**Assigned task**: Extract the run of lines that starts at the top of the records below and ends at the line with "The height and", keeping both ends and excluding pictures.

[Pixel coordinate grounding data]
• • • • •
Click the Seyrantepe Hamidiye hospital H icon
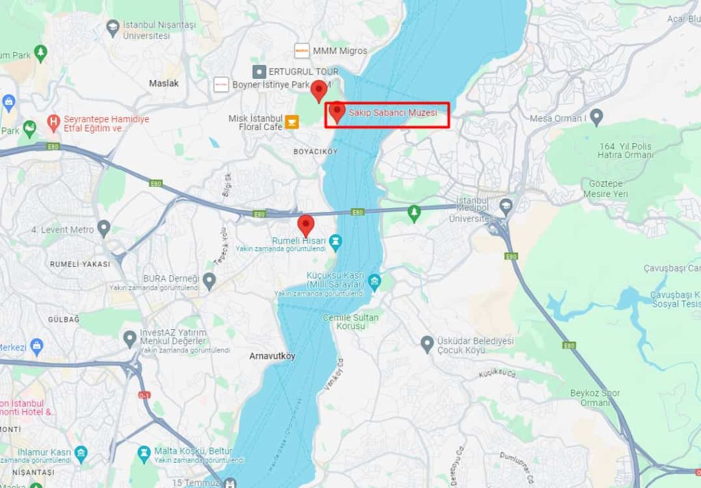This screenshot has width=701, height=488. pyautogui.click(x=53, y=123)
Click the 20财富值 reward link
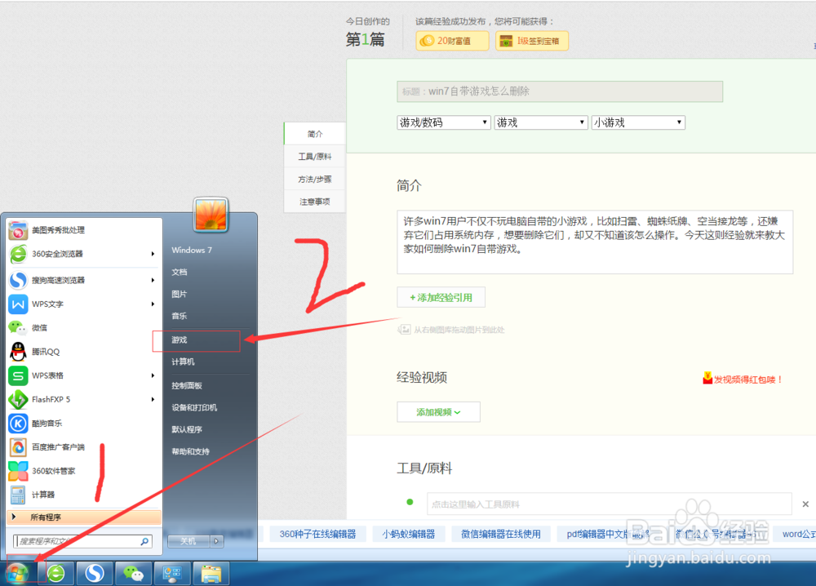 [x=451, y=40]
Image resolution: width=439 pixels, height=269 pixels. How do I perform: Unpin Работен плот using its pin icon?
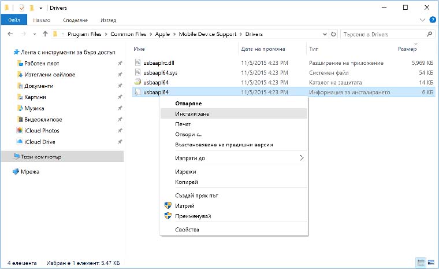click(120, 63)
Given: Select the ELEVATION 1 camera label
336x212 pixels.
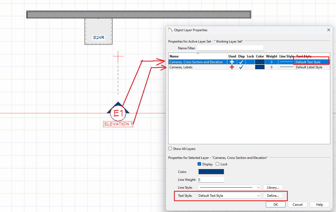Looking at the screenshot, I should [x=118, y=124].
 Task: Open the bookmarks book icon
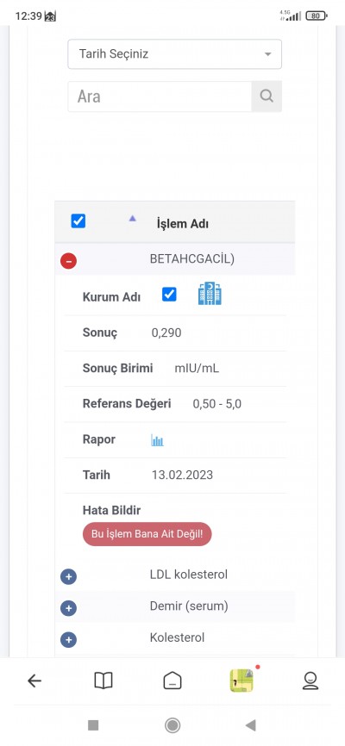coord(103,681)
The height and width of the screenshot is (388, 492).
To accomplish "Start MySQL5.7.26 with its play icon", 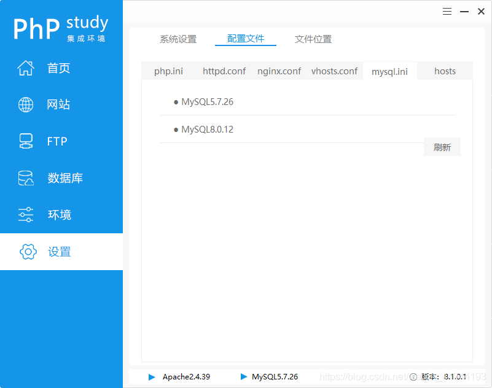I will coord(243,377).
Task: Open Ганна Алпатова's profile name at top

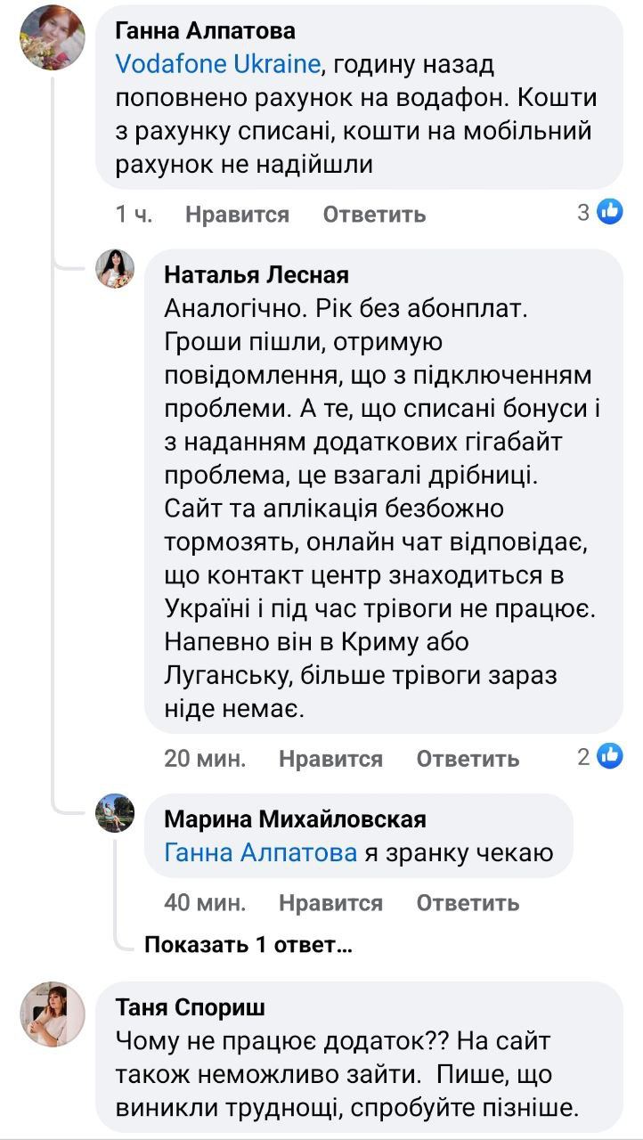Action: 206,30
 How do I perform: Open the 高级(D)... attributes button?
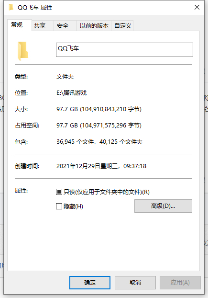click(163, 206)
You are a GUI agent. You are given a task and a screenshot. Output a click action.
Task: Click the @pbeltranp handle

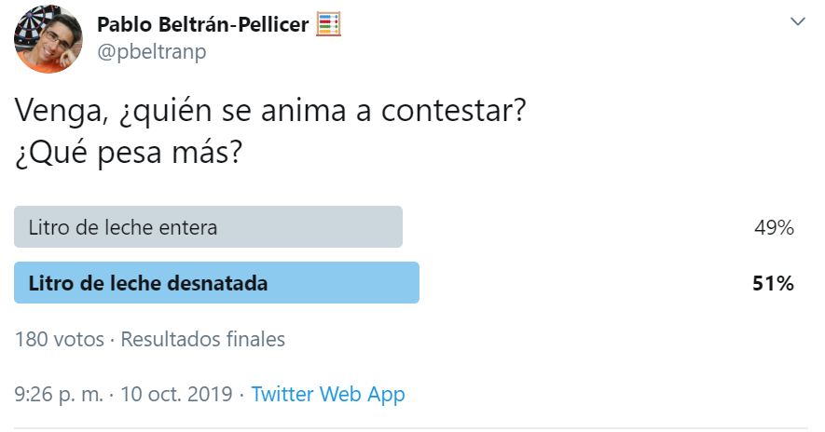(152, 52)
• • • • •
**Exercise output**:
Click the Seyrantepe Hamidiye hospital H icon
This screenshot has width=701, height=488. pyautogui.click(x=53, y=123)
Click the 20财富值 reward link
 [x=451, y=40]
Image resolution: width=439 pixels, height=269 pixels. How do I perform: Unpin Работен плот using its pin icon?
click(120, 63)
Given: Select the ELEVATION 1 camera label
336x212 pixels.
Looking at the screenshot, I should [x=118, y=124].
 Task: Open the bookmarks book icon
coord(103,681)
The height and width of the screenshot is (388, 492).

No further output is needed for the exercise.